When using `ggplot2`

the main challenge in the visualisation of networks is to find suitable x- and y-coordinates for the nodes of a graph. Fortunately, there are some packages out there, which were developed for this purpose. For example, `ggraph`

and `ggnetwork`

take an `igraph`

object and produce tables with suitable coordianates. These coordinates are usually obtained by using special algorithms such as the ones proposed by Fruchterman and Reingold (1991) or Kamada and Kawai (1989). The latter is applied in the code below.

`ggraph`

diagrams follow the `ggplot2`

logic, where the function `ggplot`

is replaced by `ggraph`

to set up the graph. The function is then followed by the layers the user wants to add. In this example we add a layer of edges with `geom_edge_link`

and on top of this a layer of nodes, which are represented by points, using `geom_node_point`

.

```
# Load packages
library(ggraph)
library(ggplot2)
ggraph(graph_df, layout = "kk") + # Generate graph
geom_edge_link(colour = "darkgrey") + # Add a layer of edges
geom_node_point(size = 3) + # Add a layer of nodes
theme_graph() # Get rid of gray background colour, grid and axes
```

Further introductions to `ggraph`

can be found on https://www.data-imaginist.com/tags/ggraph and in the package’s vignettes, of course.

## References

Bonabeau, E. (1972). Factoring and weighting approaches to status scores and clique identification. *Journal of Mathematical Sociology 2*, 113-120.

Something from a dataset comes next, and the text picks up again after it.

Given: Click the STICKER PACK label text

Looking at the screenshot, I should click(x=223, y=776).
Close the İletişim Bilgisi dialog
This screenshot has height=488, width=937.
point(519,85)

Csardi G., & Nepusz, T. (2006). The igraph software package for complex network research, *InterJournal* Complex Systems, 1695.

Fruchterman, T. M. J., & Reingold, E. M. (1991). Graph Drawing by Force-directed Placement. *Software - Practice and Experience, 21*(11), 1129-1164.

Jackson, M. O. (2008). *Social and economic networks*. Princeton: University Press.

Kamada, T., & Kawai, S. (1989). An algorithm for drawing general undirected graphs. *Information Processing Letters 31*(1), 7-15.